#### Listing ####
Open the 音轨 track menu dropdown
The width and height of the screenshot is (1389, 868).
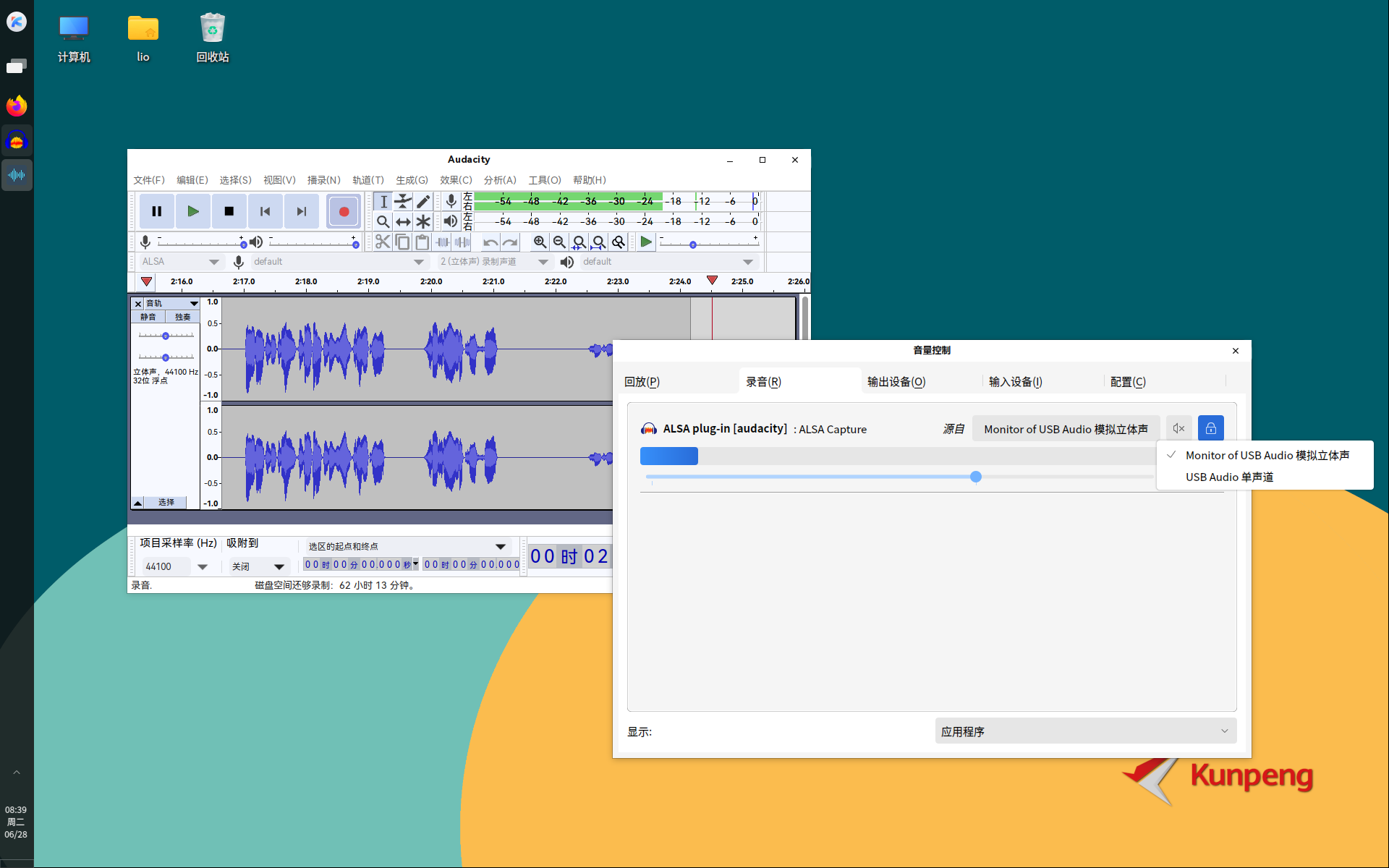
####
#### Listing ####
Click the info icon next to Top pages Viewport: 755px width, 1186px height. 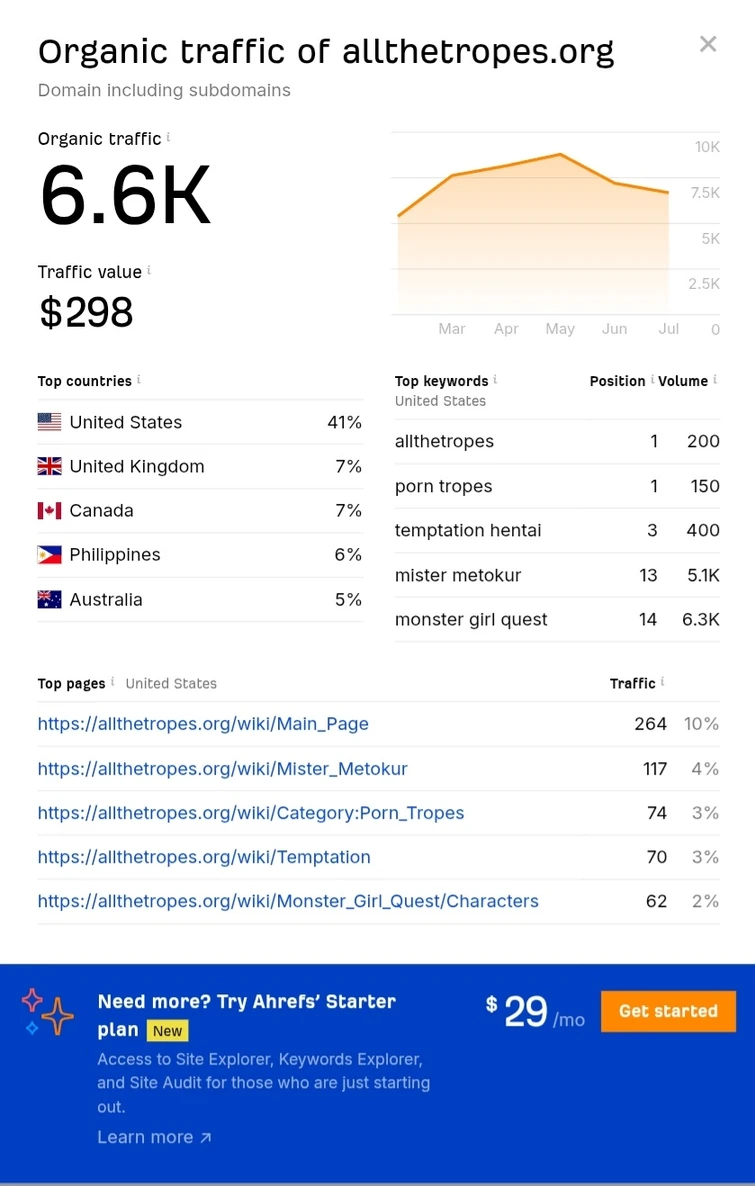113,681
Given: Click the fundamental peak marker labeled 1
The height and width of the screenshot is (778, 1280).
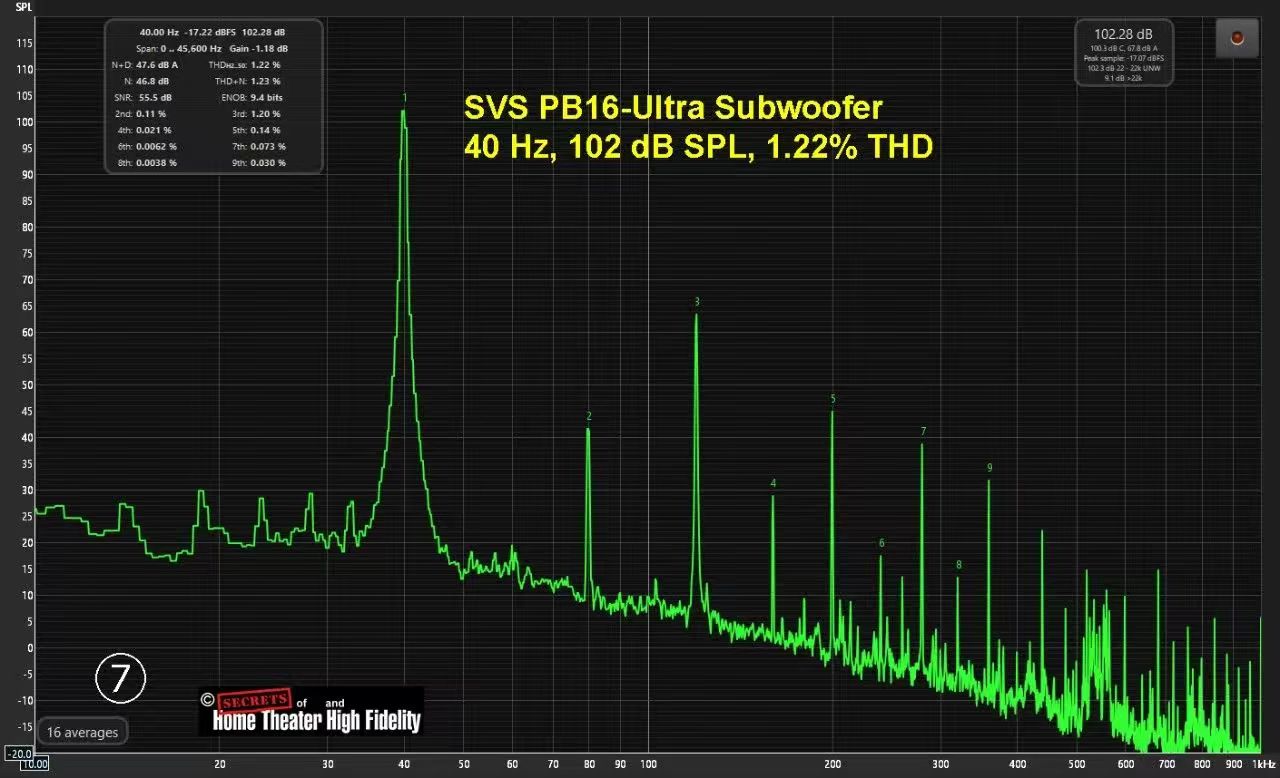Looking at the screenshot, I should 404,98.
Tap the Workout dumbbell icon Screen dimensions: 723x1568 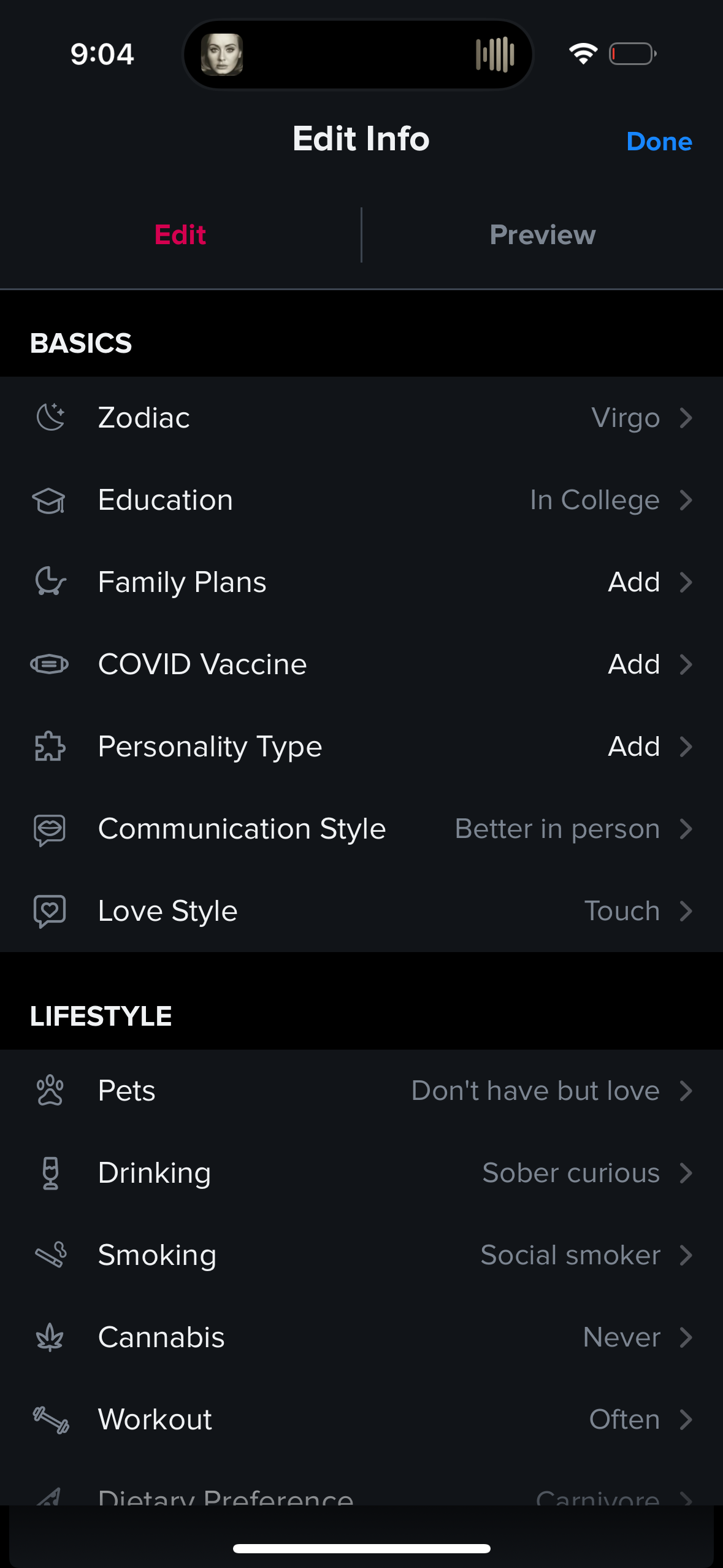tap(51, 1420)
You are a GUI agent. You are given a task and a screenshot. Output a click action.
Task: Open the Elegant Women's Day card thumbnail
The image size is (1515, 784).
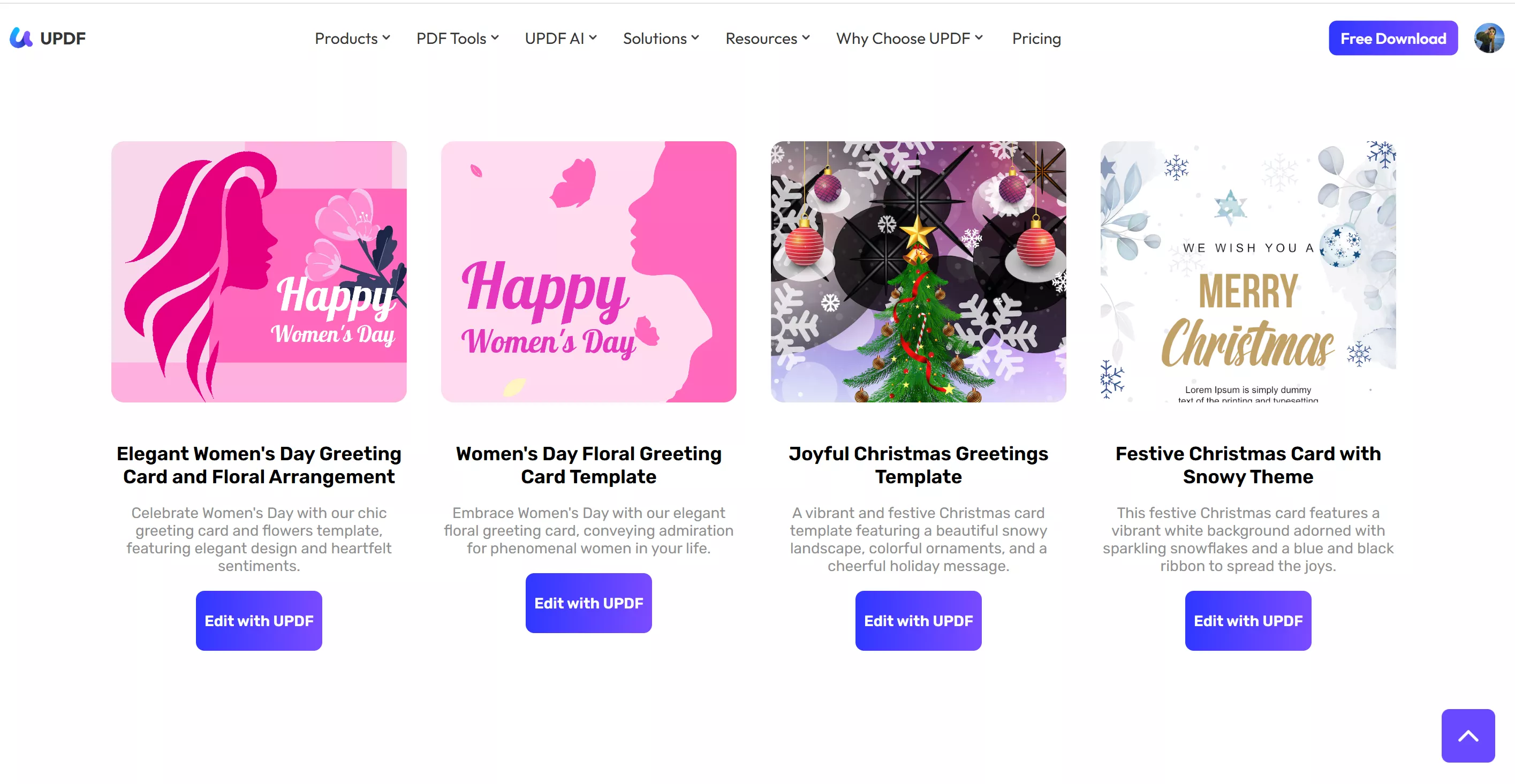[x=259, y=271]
####
#### Listing ####
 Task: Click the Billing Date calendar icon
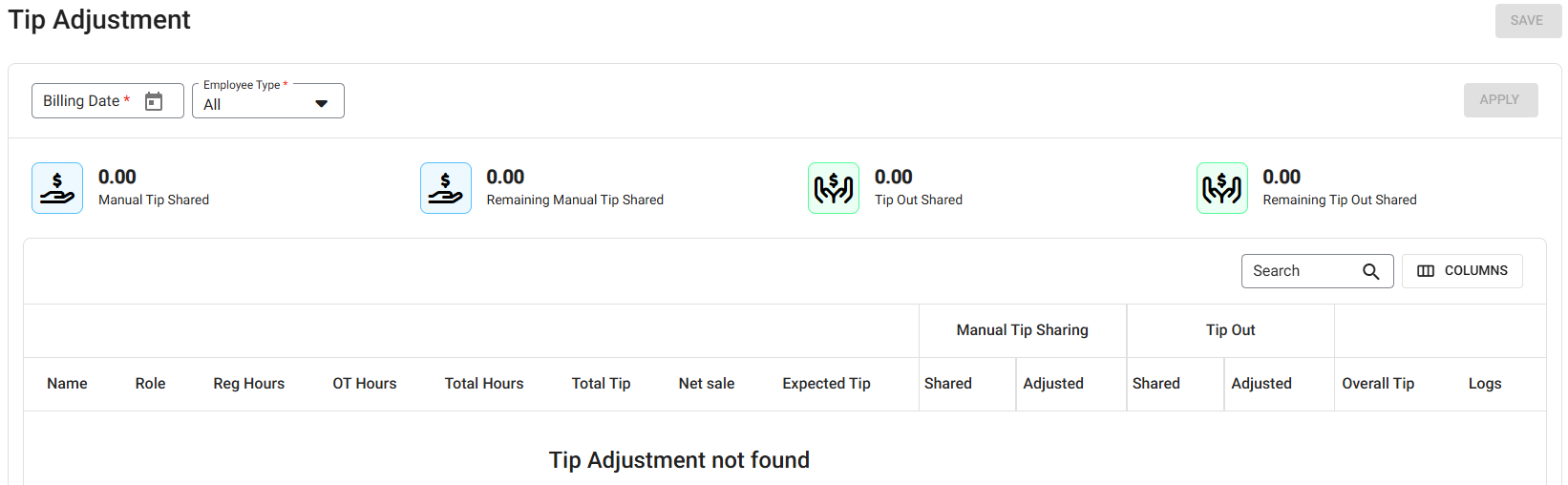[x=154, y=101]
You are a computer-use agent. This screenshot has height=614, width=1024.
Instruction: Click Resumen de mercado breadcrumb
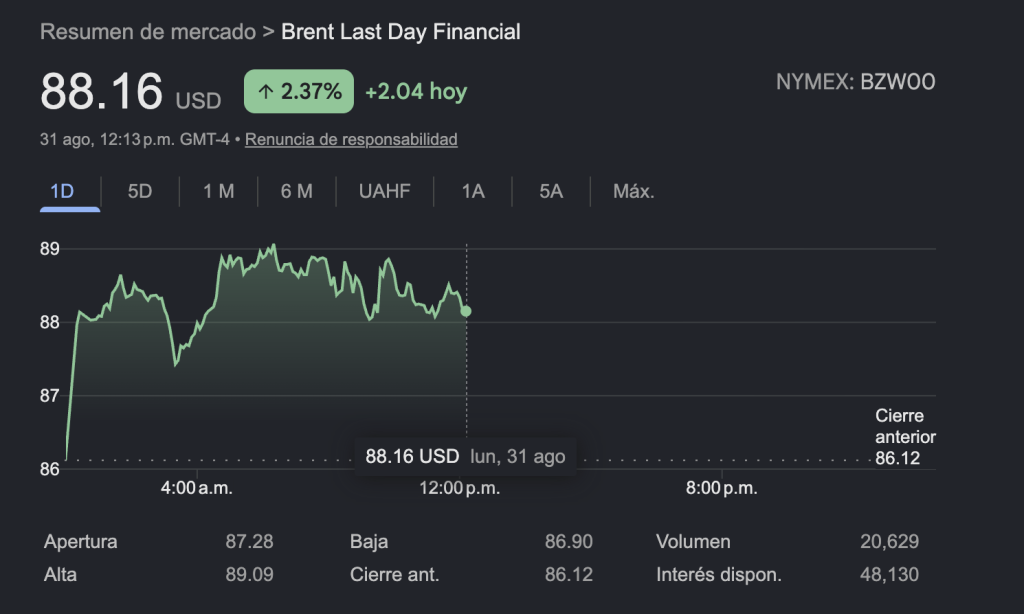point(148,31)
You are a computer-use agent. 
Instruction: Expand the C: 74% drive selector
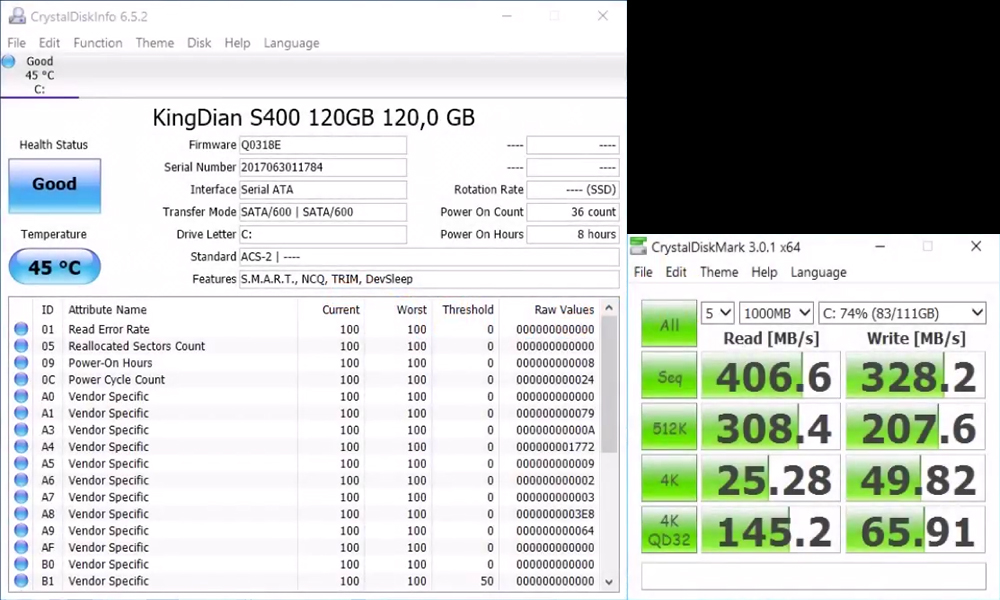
####
# Stated task
Express the rows starting at the line containing "You are a computer-use agent. This" and ending at the line containing "Instruction: Expand the C: 74% drive selector" as a Markdown table with the columns Position and Text, skipping blank lines. Leave the pictures out.

# Result
| Position | Text |
|---|---|
| 1 | You are a computer-use agent. This screenshot has height=614, width=1024. |
| 2 | Instruction: Click Resumen de mercado breadcrumb |
| 3 | point(148,31) |
| 4 | You are a computer-use agent.  |
| 5 | Instruction: Expand the C: 74% drive selector |